PAU scholarship grants
PAU offers full scholarships to all students enrolled in its programs following a competitive admissions process. Calls for scholarship applications are issued and widely disseminated by the Rectorate and students apply online.PAU Institutes establish juries of local, regional, and international experts to select students and Institute Boards submit the final list of selected students to the Rectorate. The PAU Senate makes final recommendations on student admission to the PAU Council. Before enrolment, each student signs a scholarship agreement specifying the conditions of the offer and the duties and responsibilities of both parties. In the scholarship agreement, PAU Students are required to make an undertaking to serve any African Union Member State for a period equal to at least the duration of the scholarship after the successful completion of their studies. Students are obliged not to engage in any income-generating activities that will interfere with their academic programs. Student engagement in income-generating activities shall be approved by the PAU Rectorate, only if such activities will not interfere with the student's academic program. The scholarship grant covers the following costs:
	Tuition fees are paid directly to the relevant PAU institute;
	A stipend of $588 per month for Masters, and $823 for Ph.D. students, to support the student's living costs including food, housing, utilities, local transportation, and medical insurance;
	Students not permanently resident in the country hosting the institute they are attending are entitled to a single, economy return air ticket for the most direct route between their country/city of permanent residence and the host country/city; and
	Students permanently resident in the country hosting the institute they are attending are entitled to $100 to cover the cost of their travel.
The PAU Rectorate reserves the right to terminate or suspend the grant if there is compelling evidence that the student has not complied with any of the provisions of the scholarship agreement.

PAU Partnerships
PAU Thematic Partners are responsible for strengthening the teaching and research capacity of the Institutes and Centers through the acquisition of world-class equipment and facilities as well as the incorporation of best practices and standards. Thematic Partners are also expected to make financial and technical contributions towards the running of PAU Institutes. Among PAU Partners, those supporting more than one thematic area are designated Key Thematic Partners (KTPs).
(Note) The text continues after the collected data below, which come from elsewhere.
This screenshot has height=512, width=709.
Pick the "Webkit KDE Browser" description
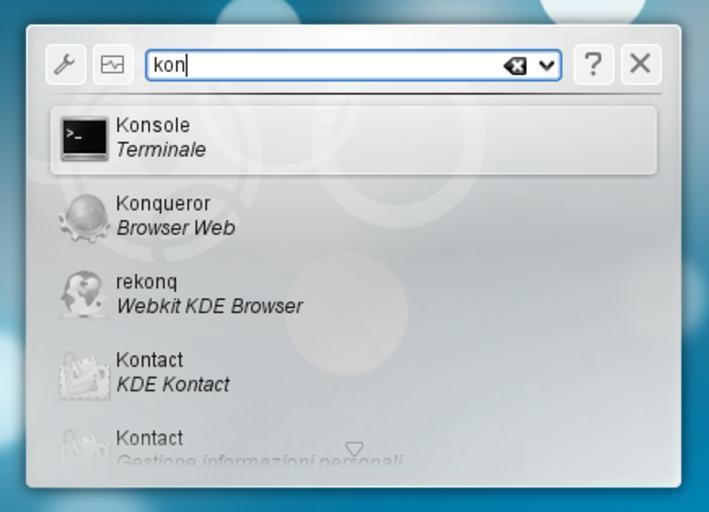(x=209, y=306)
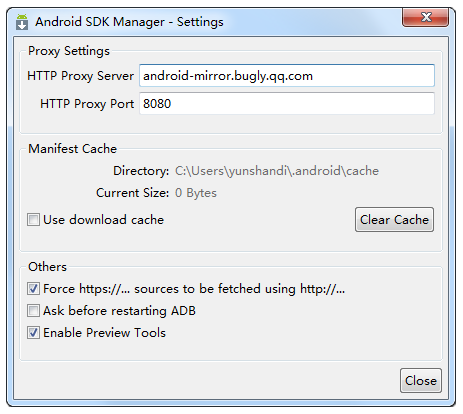Viewport: 463px width, 414px height.
Task: Focus the HTTP Proxy Server input field
Action: pyautogui.click(x=287, y=76)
Pan African University Alumni Association 
The General Assembly of the PAUAA held at The African Union Commission Headquarters in Addis Ababa, Ethiopia from 12 to 13 December 2017 ended with the official inauguration of the Pan African University Alumni Association and assumption of office by the Inaugural members of the Bureau.

Pursuant to the resolution of the Pan African University (PAU) Senate adopted at its inaugural meeting from 3–4 May 2014 (PAU/SM/R/01/2017), there was the need to establish The Pan African University Alumni Association (Abbreviated as PAUAA). A cross-section of PAU graduates (5 from each Institute) was invited by The African Union Commission (AUC) and PAU to participate in the establishment of, and attend the first General Assembly of the PAUAA from 12 – 13 December 2017.
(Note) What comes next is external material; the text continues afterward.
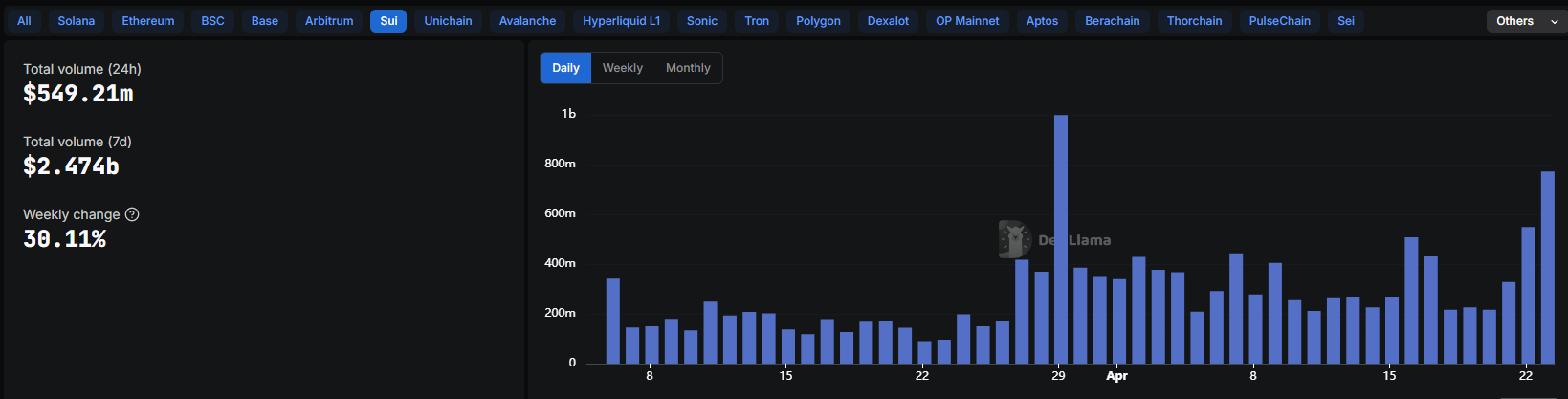Filter volume by Ethereum chain
This screenshot has height=399, width=1568.
click(148, 21)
The Inaugural Bureau is composed of the following: President – HE Valentine Oshotse Eleta (PAULESI, West Africa), Vice President – HE Rehema Khimulu (PAUWES, East Africa), Treasurer – Nathalie Mawo Suliy (PAUSTI, Central Africa), Secretary-General – Gavamukulya Yahaya (PAUSTI, East Africa), Assistant Secretary-General – Nabil Khorchani (PAUWES, Northern Africa), Finance Secretary – Isaac Kodzo Amegbor (PAULESI, West Africa), Communications Officer – Katia Gilda Rafael Bernardo (PAUGHSS, Southern Africa), Public Relations Officer – Sakah Bernard (PAUGHSS, Central Africa), and Internal Auditor – MitschelleAkoth Onyango (PAULESI, East Africa).